Proponente da homenagem, vereador George Hato entrega placa ao filho de Wataru Ogawa (Jiro Mochizuki)

Por inicitiva do vereador George Hato (MDB), a Câmara Municipal de São Paulo realizou, no dia 12 de agosto, Sessão Solene em homenagem às vítimas das bombas de Hiroshima e Nagasaki e da batalha de Okinawa, na Segunda Guerra Mundial. A solenidade, realizada no plenário da Câmara, marcou os 74 anos de um dos maiores massacres da história mundial. Nos dias 6 e 9 de agosto de 1945 os Estados Unidos jogaram bombas atômicas nas duas cidades. O ataque nuclear provocou a morte de mais de 300 mil pessoas e deixou milhares de feridos e doentes.

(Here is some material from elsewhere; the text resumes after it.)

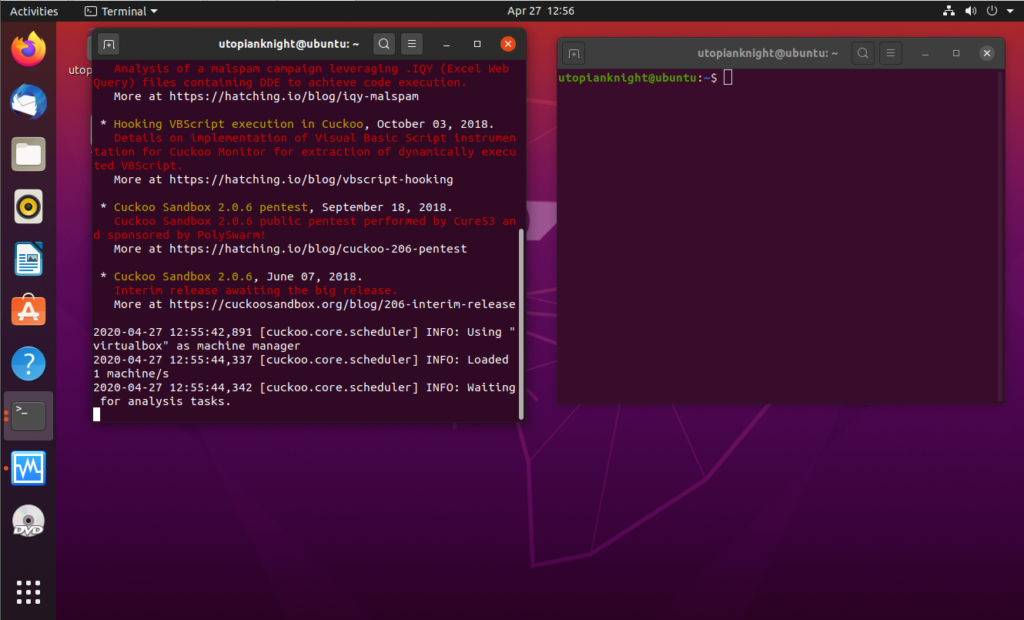1024x620 pixels.
Task: Open a new terminal tab via the headerbar icon
Action: [108, 44]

Na ocasião, foi homenageado Wataru Ogawa, único sobrevivente da bomba atômica de Nagasaki residindo no Núcleo Celso Ramos, em Santa Catarina.

Cônsul Yasushi Noguchi (Jiro Mochizuki)

Estiveram presentes o cônsul geral do Japão em São Paulo, Yasushi Noguchi, o presidente do Bunkyo (Sociedade Brasileira de Cultura Japonesa e de Assistência Social), Renato Ishikawa, o ator, produtor e professor Rogério Nagai e o voluntário da Ação do Bem Mil Tsurus por 1 Desejo, Ciro Yoshinaga, além de alunos de diversas escolas.

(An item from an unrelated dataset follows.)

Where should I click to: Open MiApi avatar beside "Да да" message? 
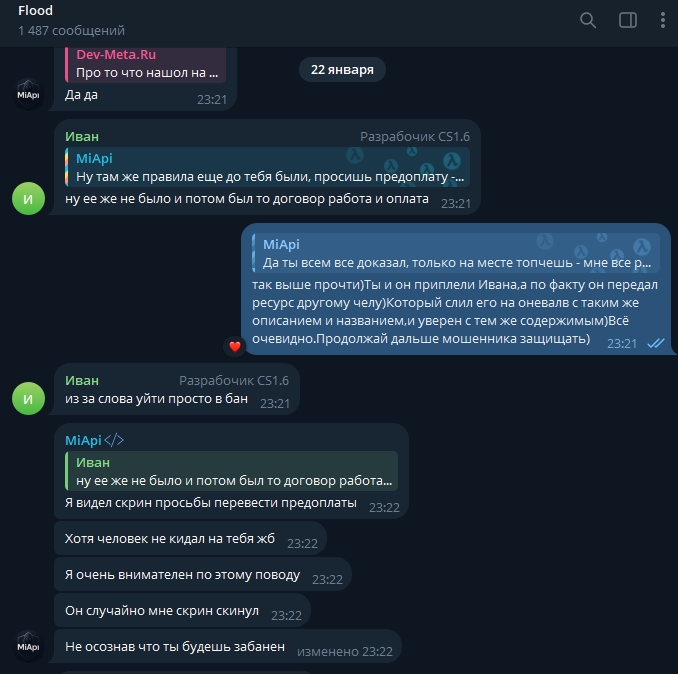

Cultura da Paz – Proponente da homenagem, George conta que o principal objetivo da homenagem é “propagar a cultura da paz”. “Fiquei muito sensibilizado após visitar o Memorial da Paz, em Hiroshima e acredito que todos que visitam o local voltam com essa missão de mostrar para o maior número de pessoas o que aconteceu no dia 6 de agosto de 1945. Temos que mostrar para todos paraque fatos lamentáveis como esses não se repitam nunca mais”, disse George, destacando que a presença dos jovens na cerimônia “é justamente para que possamos transmitir essa cultura da paz”.

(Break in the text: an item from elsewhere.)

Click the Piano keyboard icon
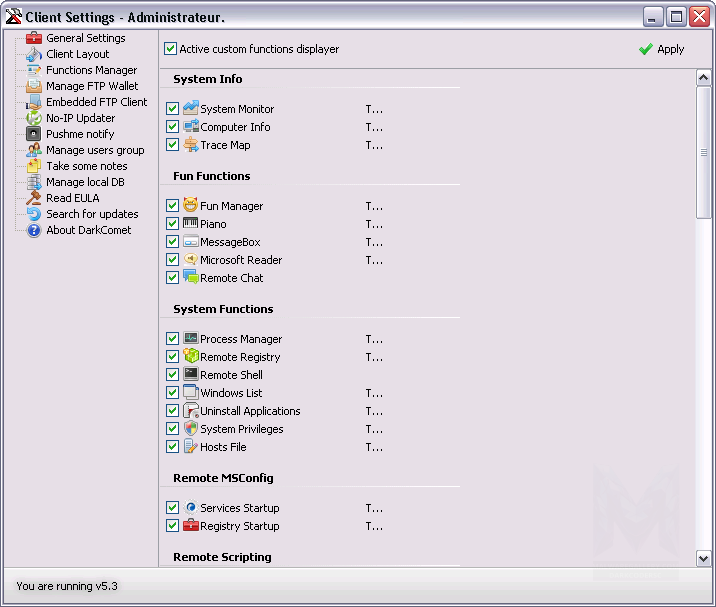This screenshot has width=716, height=607. 191,224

Em seu dicurso, Ciro Yoshinaga citou uma frase dita pelo Papa João Paulo II em sua viagem apostólica pelo Japão: “Recordar o passado é compromoter-se pelo futuro”. “Aos jovens aqui presentes e aos jovens de todo o mundo, peço-lhes encarecimendamente que, cientes do horror de uma guerra atômica, ‘lutem’ incansavelmente pela paz, apesar de um cenário futuro onde muitos passarão fome, não por falta de alimentos, mas por provável falta de fonte de renda”, disse Yoshinaga, que encerrou com outra frase – desta vez dita por Takashi Morita, outro sobreviivente da bomba: “Aprendi que nunca mais deveria pensar em alguém como um inimigo. A lógica da guerra não dá espaço para a dignidade humana”.